Doug Ducey, Arizona’s Republican governor, signed an executive order this week abandoning requirements for contingency drivers in experimental autonomous vehicles.
The order came just days after neighboring California passed legislation allowing the testing of Levels 4 and 5 driverless cars that lacked a safety driver. The new law, however, stipulated that the cars must remain responsive to a remote operator in case of emergency. Unlike the new California regime, Ducey’s order makes no such demand of car makers—so long as they meet all federal and state safety thresholds.
“As technology advances, our policies and priorities must adapt to remain competitive in today’s economy,” Ducey said in the signing statement. “This executive order embraces new technologies by creating an environment that supports autonomous vehicle innovation and maintains a focus on public safety.”
Said another way: Arizona’s got your number, California.
Like a game of dominoes, watch for other key jurisdictions (Michigan, Georgia, Pennsylvania, Florida, and Washington, DC) to bring their testing regimes into parity with Arizona’s new normal.
This increasingly hot arms race in and among the states is singularly a function of the federal government’s inability to adopt a comprehensive national safety and legal framework for the testing, sale, insuring, and private use of autonomous vehicles.
Federal safety regulators at the National Highway Transportation Safety Administration and the Department of Transportation have shown no resistance to the technology—just last week, DOT and NHTSA convened a special “listening session” for various shareholders—and legislation appeared poised to clear the US Congress after easily sailing through the lower chamber. The bill though has been stalled since last fall in the Senate, where it faces questions about safety and cybersecurity protections.
On Monday, major automakers joined with more than 100 technology firms and interest groups to sign a letter pressuring the US Senate to take action on the bill before May. (In a rejoinder, a group of “safety advocates” penned their own letter demanding the Senate not take up the bill short of new, aggressive safety standards.)
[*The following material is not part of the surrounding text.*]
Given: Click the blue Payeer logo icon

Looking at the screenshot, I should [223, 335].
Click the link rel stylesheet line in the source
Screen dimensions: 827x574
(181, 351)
2. Seeing the world through a car’s eyes
The contention last month by Tesla’s Elon Musk that LiDAR tech constitutes “a crutch” provoked a lot of debate from our friends on the engineering side. While Musk has been arguing against LiDAR arrays since at least 2015 by our aging memories, the rest of the industry regards the sensors as an integral component of the full suite of driverless tech.
But this week, a team of researchers from Stanford University unveiled a new laser-based system that builds on LiDAR technology, measuring light refraction from bursts of laser light to find obscured obstacles.
The laser can literally see around corners.
“It’s a very simple tweak to how you do imaging, but it has major implications in terms of how you can reconstruct the images from that information,” Dr. Matthew O’Toole, who co-authored the research, told The Guardian.
Baidu abandoned this week its trade secrets complaint against JingChi, a startup founded by the Chinese search giant’s former driverless car chief.
The case has striking parallels to the recent legal flare-up between Waymo and Uber, and not just because the western shorthand for Baidu is “China’s Google:”
- In December, Baidu filed a ¥$50 million suit (just under US$8 million) against Wang Jing, JingChi’s founder, for allegedly stealing Baidu’s trade secrets related to autonomous vehicles.
- Last week, Wang resigned from JingChi.
- JingChi has joined Baidu as an official partner on its autonomous driving platform, Apollo.
Last month, Google sister firm Waymo agreed to a surprise settlement in which Uber, which had been accused of similarly stealing trade secrets, offered an equity payout of approximately $245 million.